Dans etmelerineyse neredeyse hiç katlanılamadı. Öyle ki, kimsenin onları göremeyeceği ormanda ya da gizli köşelerde veya çöpü boşaltmaya çıkarken dans ettiler. Süslenmelerine kuşkuyla bakıldı. Neşeli bedenleri ya da giyecekleri, incitilme ve cinsel saldırıya uğrama tehlikelerini artırdı. Sırtlarındaki elbiselerin bile onlara ait olduğu söylenemezdi.
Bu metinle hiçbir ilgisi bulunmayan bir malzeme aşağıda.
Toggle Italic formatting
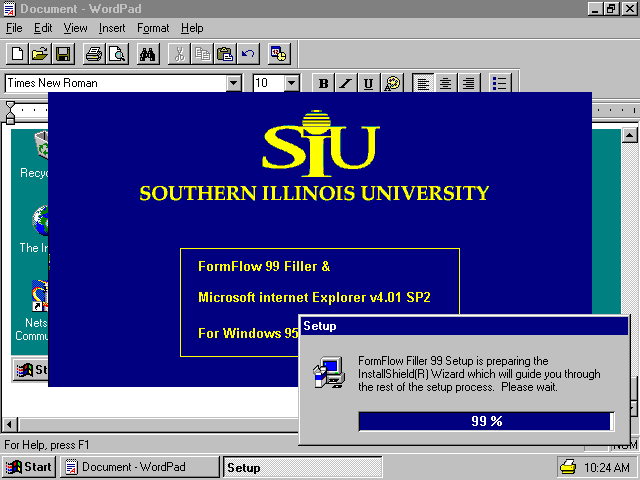The height and width of the screenshot is (480, 640). coord(346,83)
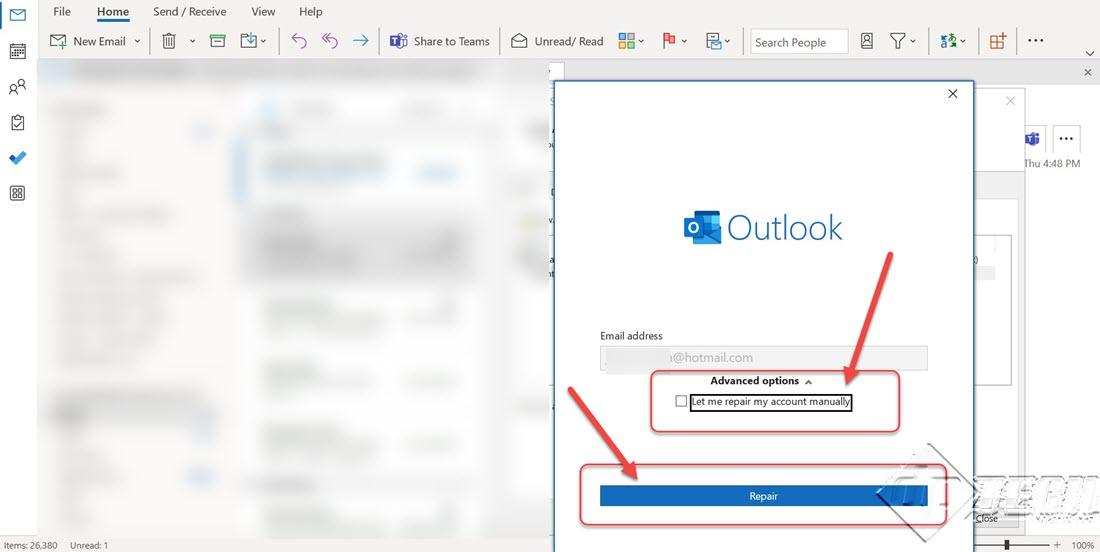Click the zoom slider in status bar
The image size is (1100, 552).
[1008, 545]
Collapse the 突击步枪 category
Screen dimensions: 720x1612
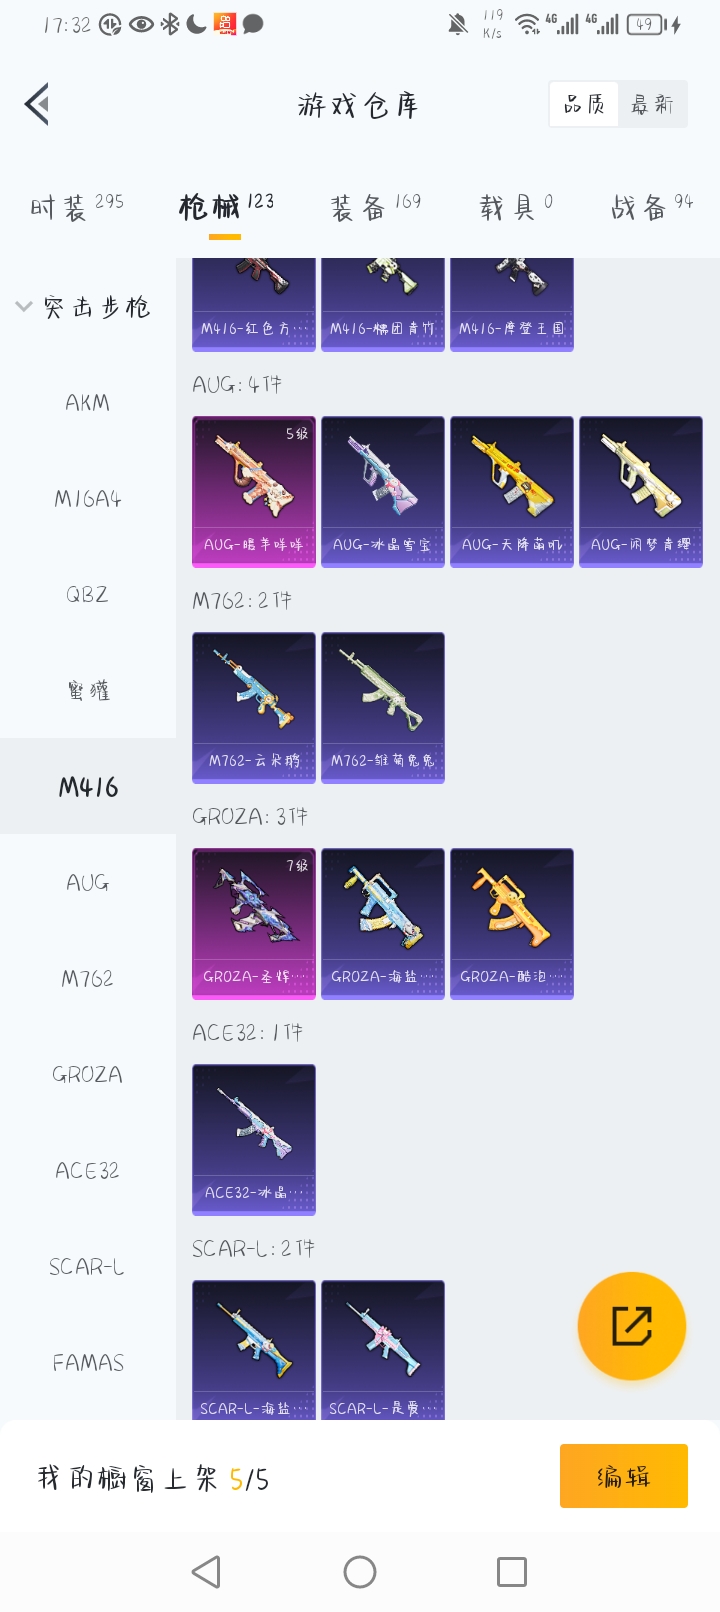tap(84, 307)
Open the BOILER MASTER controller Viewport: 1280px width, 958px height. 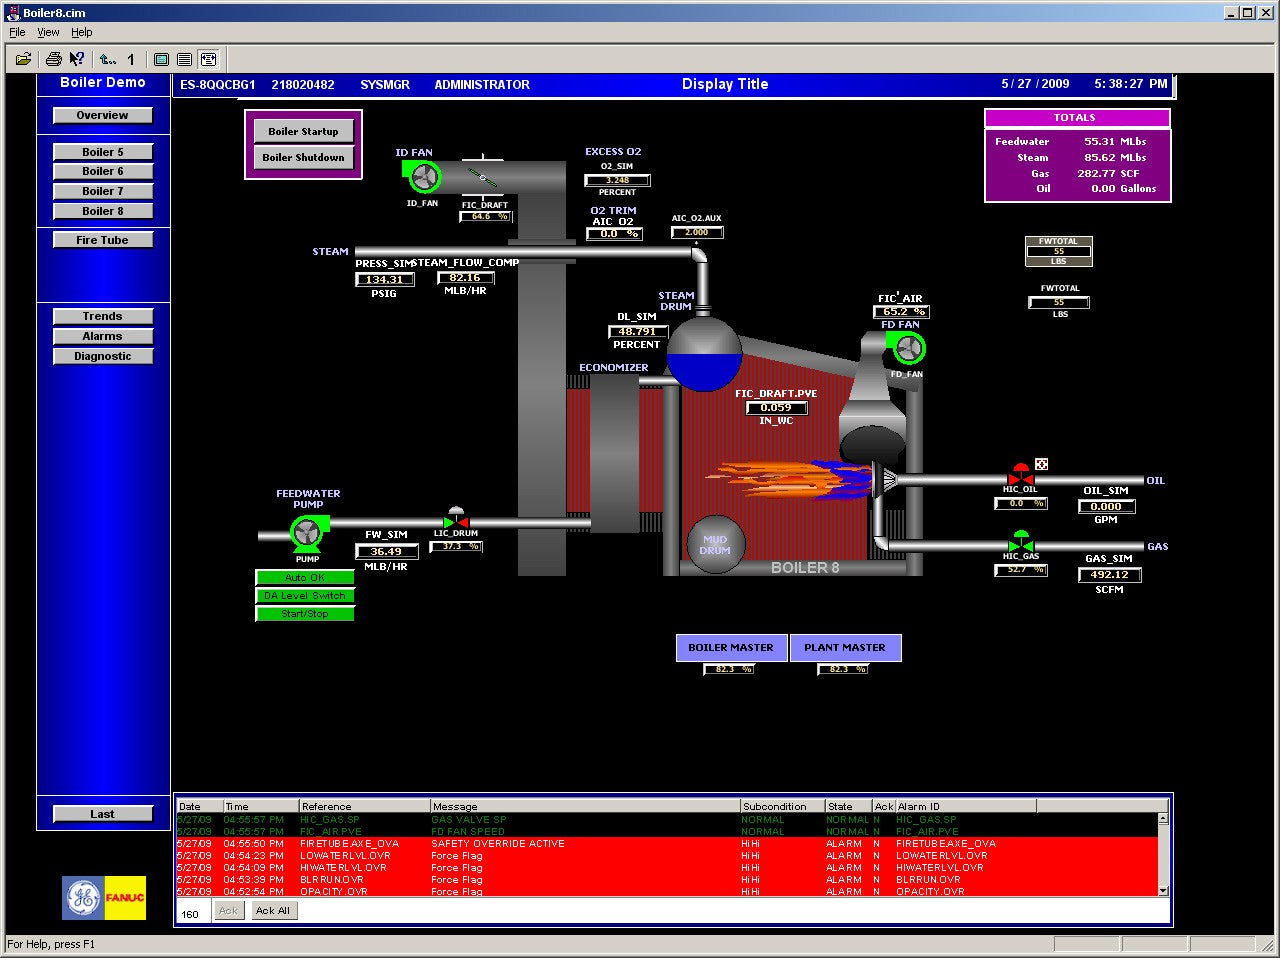click(731, 648)
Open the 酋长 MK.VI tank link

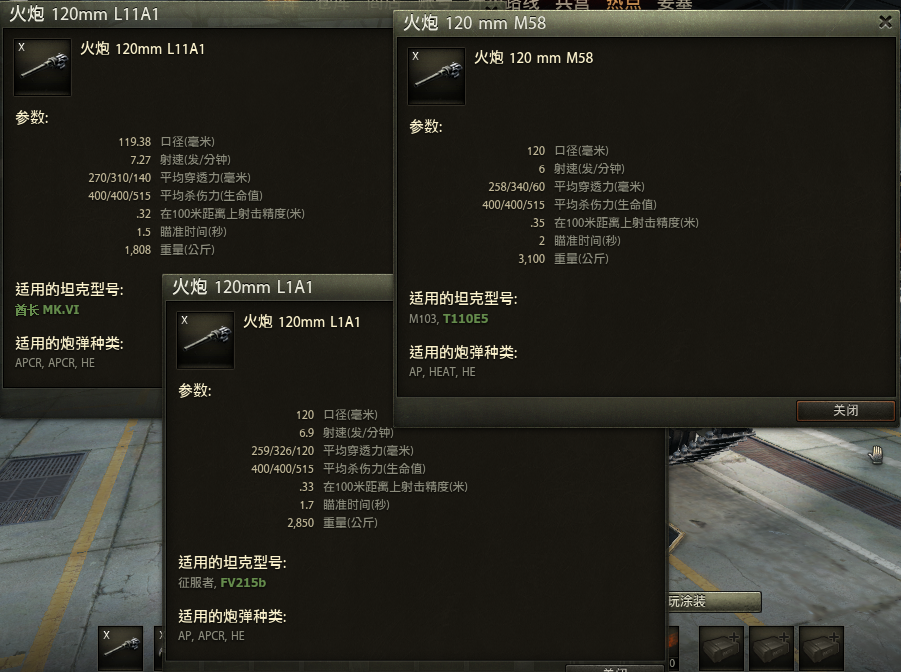click(x=47, y=310)
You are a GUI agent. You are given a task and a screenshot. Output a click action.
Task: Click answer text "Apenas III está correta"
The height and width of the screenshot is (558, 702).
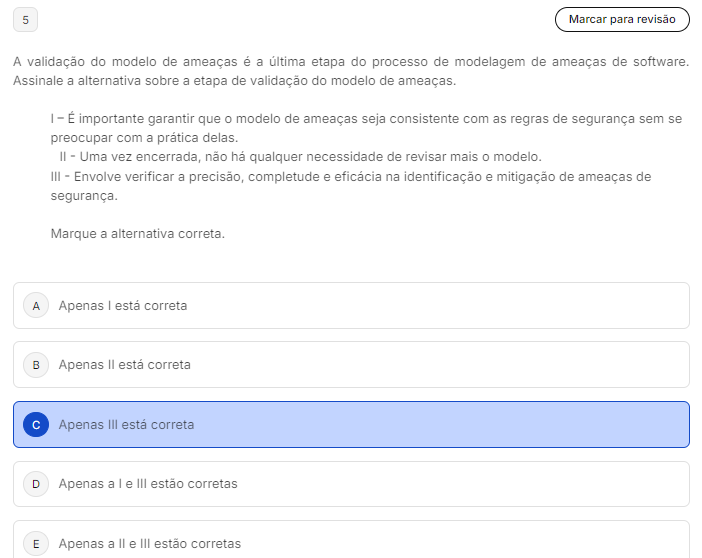coord(127,425)
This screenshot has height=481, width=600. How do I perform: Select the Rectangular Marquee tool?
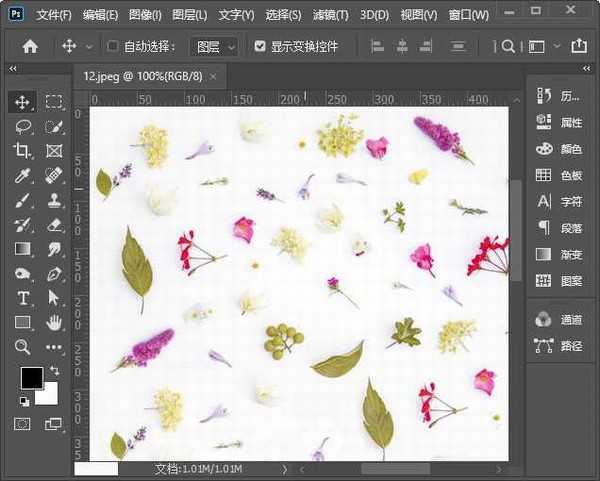click(x=54, y=102)
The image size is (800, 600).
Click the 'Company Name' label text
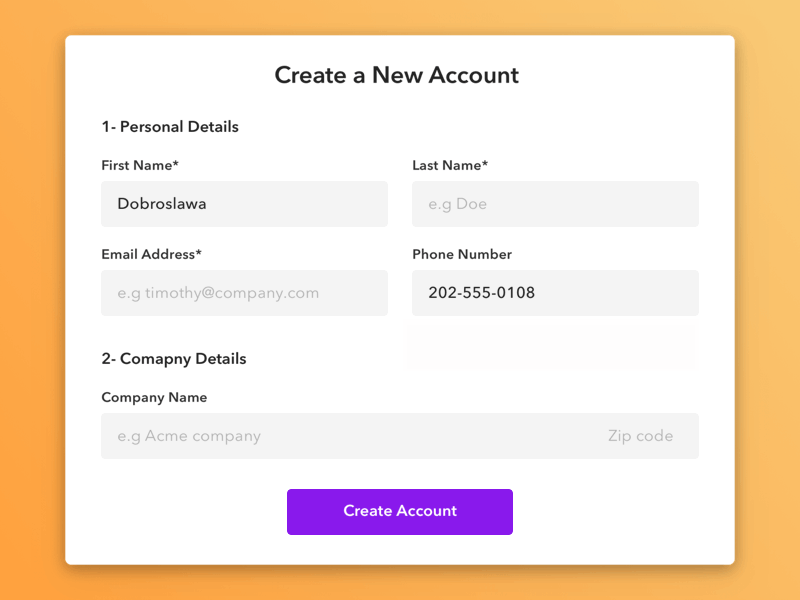154,397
Çocuklarını istismar eden ana babalara yalnızca “katı” denildiği, iliklerine kadar sömürülen kadınların ruhsal yaralanmalarına “sinir krizi” adı verildiği, sımsıkı korselere sokulan, sımsıkı gemlenen ve sımsıkı dizginlenen kız ve kadınların “edepli,” “zarif’ görüldüğü bir zamandı ve hayatın sayılı anlarında yakalarını kurtarmasını beceren diğer kadınlar ise “kötü” damgası yediler.
Benden önceki ve sonraki birçok kadın gibi ben de hayatımı kılık değiştirmiş bir criatura (yaratık) olarak yaşadım. Benden önceki eş dostumun yaptığı gibi yüksek topuklarla çalım satarak yürüyüp sendeliyor ve kiliseye giderken elbise ve şapka giyiyordum. Ama muazzam kuyruğum çoğu zaman eteğimin altından çıkıyor, şapkamı gözlerime kadar indirmezsem kulaklarım seyiriyor ve bu durum kimi zaman odanın öteki ucundan bile görülüyordu.
O karanlık yılların şarkısını, hambre del alma’yı, açlık çeken ruhun şarkısını unutmadım. Ama neşeli Cante Hondo’yu, derin şarkıyı da unutmadım; istediğimizde ruh-dolu bir şekilde sözleri zihnimizde yeniden canlanan şarkıyı.